This is business problem that needs a business solution. The problem of waste has been around since at least the '70s, and there hasn't been any progress (in North America) because there isn't enough interest in it on the part of consumers. This is largely because consumers don't know or care what happens with their waste, so they don't make smart consumer choices when purchasing. And stores, and manufacturers, give the consumer what they (seem) to want.
So, a product is made. It needs to be packaged to get it into the consumer stream. Consumers complain when their product arrives damaged, so it makes sense to over package things in order to protect them. This applies to everything from TVs (boxes, styrofoam inserts, plastic bags, twist ties, rubber bands, and cardboard) to apples (my wife likes the kind sold in bags rather than loose - they are shinier. The bag has a zip-lock which makes it impossible to recycle here).
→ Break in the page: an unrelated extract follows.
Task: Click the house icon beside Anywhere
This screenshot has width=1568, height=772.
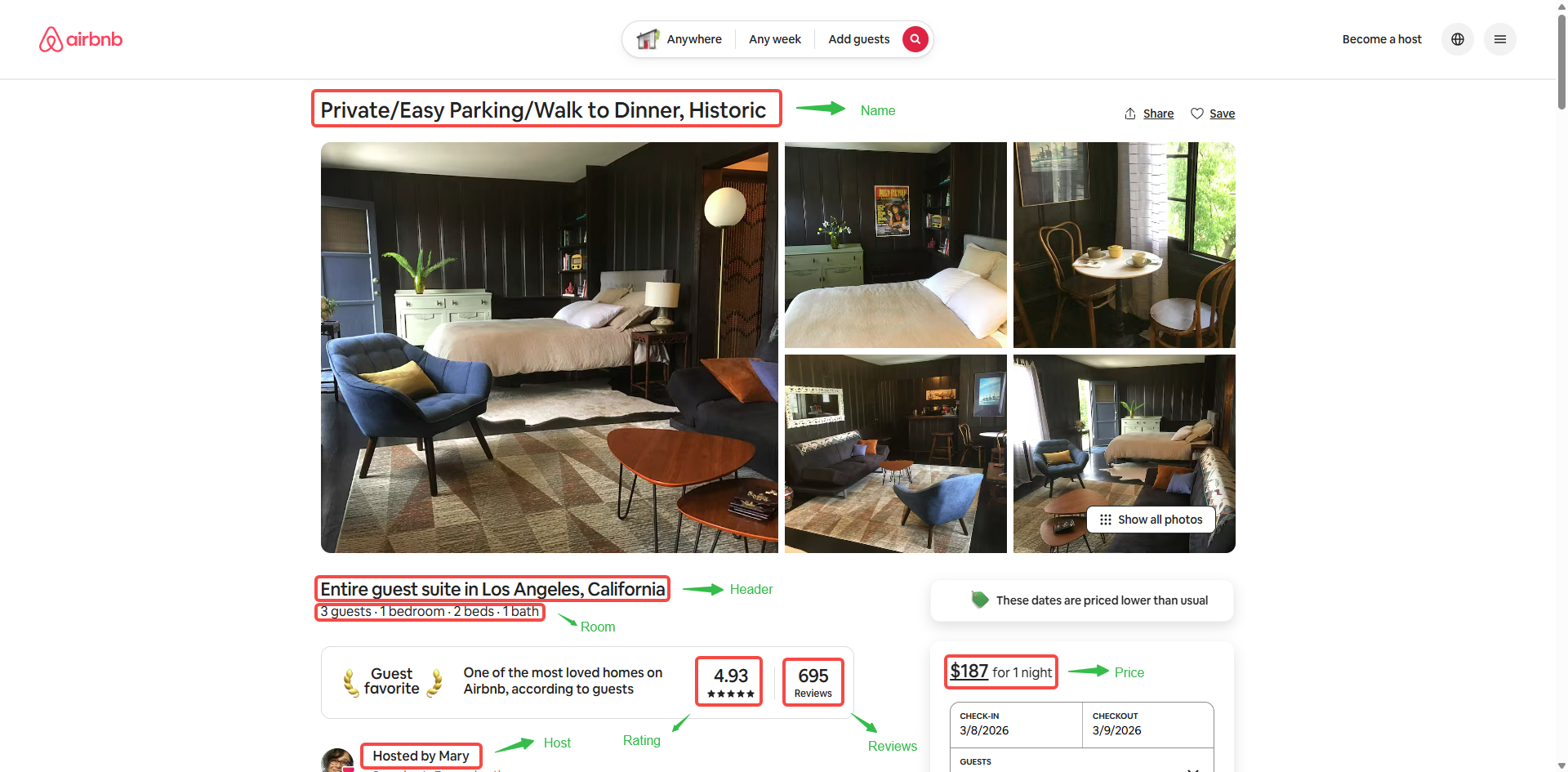Action: click(x=648, y=38)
For the manufacturer, there's no consequence to over packaging. The package gets shipped to the store. The consumer takes it home. They put it in the municipal waste stream. The municipal waste stream ships it to South East Asia or somewhere. There's very little, if any, awareness in that stream of what comes next - the producers are too far removed from the end destination.
Somehow, the cost of disposal needs to be passed back up the chain from the end to the beginning. Imagine, for example, what might happen if we all unpackaged our goods right there in the store and left the packaging behind for the store to deal with? I think that if we took steps like this, we'd start to see some actual change. We'd see more re-usable or biodegradable packaging, and less packaging in general.